Why don’t we repent as fiercely as the Ninevites? Have we lost touch with the weight of our sin? Have we forgotten what it cost to purchase our forgiveness? Have we reduced repentance to a simple prayer? Have we refused to allow repentance to cost us something? Forgiveness may be free, but repentance should cost us much!  

Following King David’s major screw ups, a plague was falling on Israel. This was happening because of David’s sin. It was in the wake of sin that David wrote the heartfelt words of Psalm 51. Its more of a plea on behalf of a man who knows he has sinned against God and knows how severe that is. As part of David’s acts of repentance, he goes to build an altar to the Lord and make sacrifices. The owner of the land that King David is meant to build the altar on offers to give the king the land for free. Here is David’s response:

“But the king said to Araunah, “No, but I will buy it from you for a price. I will not offer burnt offerings to the Lord my God that cost me nothing.” So David bought the threshing floor and the oxen for fifty shekels of silver.”

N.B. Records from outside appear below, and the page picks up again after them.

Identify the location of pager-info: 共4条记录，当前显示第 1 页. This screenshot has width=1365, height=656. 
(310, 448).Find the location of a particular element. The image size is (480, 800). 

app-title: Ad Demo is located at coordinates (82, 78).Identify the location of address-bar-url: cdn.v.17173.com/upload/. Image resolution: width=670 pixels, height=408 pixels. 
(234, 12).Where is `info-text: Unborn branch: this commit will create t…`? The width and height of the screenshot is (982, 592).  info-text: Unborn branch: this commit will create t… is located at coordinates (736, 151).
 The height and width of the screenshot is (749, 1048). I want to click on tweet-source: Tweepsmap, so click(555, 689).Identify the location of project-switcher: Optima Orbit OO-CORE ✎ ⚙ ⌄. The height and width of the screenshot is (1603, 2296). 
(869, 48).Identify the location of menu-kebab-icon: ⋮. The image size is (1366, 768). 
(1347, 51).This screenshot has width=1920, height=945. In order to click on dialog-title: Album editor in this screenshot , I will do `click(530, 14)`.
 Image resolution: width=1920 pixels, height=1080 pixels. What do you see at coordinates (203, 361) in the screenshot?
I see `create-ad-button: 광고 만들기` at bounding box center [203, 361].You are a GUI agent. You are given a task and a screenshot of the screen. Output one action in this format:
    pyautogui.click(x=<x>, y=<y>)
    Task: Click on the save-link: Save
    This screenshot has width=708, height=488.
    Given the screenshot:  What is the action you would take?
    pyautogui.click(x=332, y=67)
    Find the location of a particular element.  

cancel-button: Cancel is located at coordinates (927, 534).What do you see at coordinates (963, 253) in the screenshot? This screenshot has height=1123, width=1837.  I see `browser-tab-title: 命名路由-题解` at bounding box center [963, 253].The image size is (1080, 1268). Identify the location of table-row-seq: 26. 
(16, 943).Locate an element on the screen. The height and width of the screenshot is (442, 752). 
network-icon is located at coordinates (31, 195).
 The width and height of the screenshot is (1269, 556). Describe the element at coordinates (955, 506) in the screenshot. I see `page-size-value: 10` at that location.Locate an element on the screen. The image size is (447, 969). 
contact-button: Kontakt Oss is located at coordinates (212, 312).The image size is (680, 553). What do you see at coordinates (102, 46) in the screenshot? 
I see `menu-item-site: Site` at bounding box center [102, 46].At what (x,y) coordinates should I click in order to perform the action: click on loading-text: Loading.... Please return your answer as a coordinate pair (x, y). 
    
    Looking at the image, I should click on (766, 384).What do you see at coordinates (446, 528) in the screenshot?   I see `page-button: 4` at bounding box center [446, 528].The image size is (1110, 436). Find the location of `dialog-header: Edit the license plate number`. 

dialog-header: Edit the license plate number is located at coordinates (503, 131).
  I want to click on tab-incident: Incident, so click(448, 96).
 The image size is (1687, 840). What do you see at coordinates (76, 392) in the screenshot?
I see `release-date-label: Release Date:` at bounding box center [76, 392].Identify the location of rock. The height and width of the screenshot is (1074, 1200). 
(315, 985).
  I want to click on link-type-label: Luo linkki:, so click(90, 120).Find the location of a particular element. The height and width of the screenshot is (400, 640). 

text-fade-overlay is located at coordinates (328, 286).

‭‭2 Samuel‬ ‭24:24‬ ‭ESV‬‬

The king knew that his repentance should cost him and so should ours. Repentance is not feeling ashamed of what we’ve done and asking for forgiveness. Repentance is a brokenness that can only be put back together after the broken pottery (us) have surrendered themselves to the Master Potter (God). Repentance is an end of one thing and the beginning of a whole new thing. That new beginning can’t come until the broken see the need to be fixed. No one can really repent of something they don’t think is sin. And no one will think that sin is that bad if they forget the excruciating pain that Yeshua went through for the cause of our redemption. Sin tore His skin with the lashes, drove the nails through the wrists and feet, and pressed the crown of thorns into our Savior’s skull. How could we ever treat our sin so lightly? To do so dishonors the grace we’ve been shown by God.